En memoria de sor Celia Vázquez Casal


La muerte de sor Celia, Hija de la Caridad, nos ha conmovido. Estaba de superiora en la Casa Santa Luisa de Marillac, en Ourense. Fue atropellada en la vía pública y tal fue el golpe que falleció en el acto. Venía de visitar a sus hermanas enfermas Hijas de la Caridad en la Casa de Santo Domingo. Dejó un recuerdo imborrable en Carballo. Aquí fue superiora algunos años. Nos dejó hace 5. Venía de ejercer ese servicio en el Colegio de Nuestra Señora de los Remedios en Santiago. Era la sencillez, la amabilidad y servicialidad en persona. Hizo una gran mejora en el edificio de Carballo.

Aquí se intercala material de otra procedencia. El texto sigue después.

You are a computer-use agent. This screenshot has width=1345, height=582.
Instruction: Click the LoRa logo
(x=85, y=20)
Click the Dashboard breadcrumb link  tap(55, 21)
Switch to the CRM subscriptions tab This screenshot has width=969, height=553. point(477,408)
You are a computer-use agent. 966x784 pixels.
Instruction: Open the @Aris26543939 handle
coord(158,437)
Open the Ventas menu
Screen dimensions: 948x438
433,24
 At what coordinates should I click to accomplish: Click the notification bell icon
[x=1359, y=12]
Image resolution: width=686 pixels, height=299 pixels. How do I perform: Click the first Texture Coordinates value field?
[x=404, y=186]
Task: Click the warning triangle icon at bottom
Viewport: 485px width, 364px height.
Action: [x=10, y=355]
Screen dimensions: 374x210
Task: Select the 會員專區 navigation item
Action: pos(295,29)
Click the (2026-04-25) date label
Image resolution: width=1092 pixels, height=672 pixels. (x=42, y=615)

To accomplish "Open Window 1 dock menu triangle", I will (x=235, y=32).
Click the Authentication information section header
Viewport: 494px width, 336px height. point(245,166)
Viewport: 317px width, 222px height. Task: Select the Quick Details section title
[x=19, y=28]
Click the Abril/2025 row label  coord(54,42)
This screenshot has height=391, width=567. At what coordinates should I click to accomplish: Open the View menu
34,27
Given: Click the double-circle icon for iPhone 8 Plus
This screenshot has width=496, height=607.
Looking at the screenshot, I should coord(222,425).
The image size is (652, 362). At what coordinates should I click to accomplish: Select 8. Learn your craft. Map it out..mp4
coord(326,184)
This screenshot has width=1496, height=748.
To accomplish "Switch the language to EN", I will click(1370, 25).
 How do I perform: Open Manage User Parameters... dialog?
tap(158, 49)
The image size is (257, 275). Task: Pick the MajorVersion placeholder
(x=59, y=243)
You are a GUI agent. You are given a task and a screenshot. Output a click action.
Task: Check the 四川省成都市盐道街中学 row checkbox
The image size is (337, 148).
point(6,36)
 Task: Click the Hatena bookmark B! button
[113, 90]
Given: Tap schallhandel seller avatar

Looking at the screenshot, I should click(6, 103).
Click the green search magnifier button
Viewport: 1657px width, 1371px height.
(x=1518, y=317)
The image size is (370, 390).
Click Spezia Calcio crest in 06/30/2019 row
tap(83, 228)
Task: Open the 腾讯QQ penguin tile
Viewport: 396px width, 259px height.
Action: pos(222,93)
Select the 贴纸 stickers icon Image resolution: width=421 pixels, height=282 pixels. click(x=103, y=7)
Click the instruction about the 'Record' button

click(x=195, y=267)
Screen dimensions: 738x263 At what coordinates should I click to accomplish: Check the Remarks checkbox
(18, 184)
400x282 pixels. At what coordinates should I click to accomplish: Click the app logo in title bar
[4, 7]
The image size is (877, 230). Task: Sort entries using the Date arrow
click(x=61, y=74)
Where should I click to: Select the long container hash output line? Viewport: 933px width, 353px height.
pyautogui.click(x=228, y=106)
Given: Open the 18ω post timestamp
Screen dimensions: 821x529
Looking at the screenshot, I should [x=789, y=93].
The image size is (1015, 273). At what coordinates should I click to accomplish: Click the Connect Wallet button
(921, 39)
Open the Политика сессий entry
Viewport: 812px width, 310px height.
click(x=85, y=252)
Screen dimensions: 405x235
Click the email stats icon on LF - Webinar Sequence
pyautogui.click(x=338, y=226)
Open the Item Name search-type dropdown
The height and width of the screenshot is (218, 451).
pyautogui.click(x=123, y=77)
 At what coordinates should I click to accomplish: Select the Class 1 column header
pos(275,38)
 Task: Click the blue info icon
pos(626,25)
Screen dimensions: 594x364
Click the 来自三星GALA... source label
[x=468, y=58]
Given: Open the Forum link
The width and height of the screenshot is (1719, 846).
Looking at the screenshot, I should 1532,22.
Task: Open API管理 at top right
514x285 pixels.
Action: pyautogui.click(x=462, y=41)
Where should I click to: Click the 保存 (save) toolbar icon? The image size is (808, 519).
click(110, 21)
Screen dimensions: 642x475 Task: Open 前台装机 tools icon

Para los mayores, que tanto nos cuesta subir hasta allí, hizo la rampa por la que casi todos transitamos al ir y venir.

Visitaba enfermos en Carballo. Tuvo un pregón por celebración festiva en la parroquia, y una intervención muy recordada en la apertura del Fogar Dona Basilisa. Colaboró en la crónica editada con motivo del Año Jubilar Mariano (2011-2012). También hablaba en gallego, con la calidad que tiene esa lengua en Ourense, su tierra natal, fértil en vocaciones vicencianas. Tiene una hermana Hijas de la Caridad. Colaboró en la catequesis de Bértoa. Nos tiene ilustrado con sus conocimientos históricos. Generosa para con los pobres y también con este servidor. Nos la imaginamos pendiente de la próxima celebración de la Milagrosa. Cuando supimos de su marcha de Carballo, le propusimos una sencilla despedida. No la aceptó. Se fue con la misma voluntad de servicio que la había traído. Sucedió en el cargo a sor Alicia Lourido, quien, a su vez sucediera a sor Benigna Cuesta, y esta a sor Rita, todas ejemplares Hijas de la Caridad, aliciente para sus hermanas.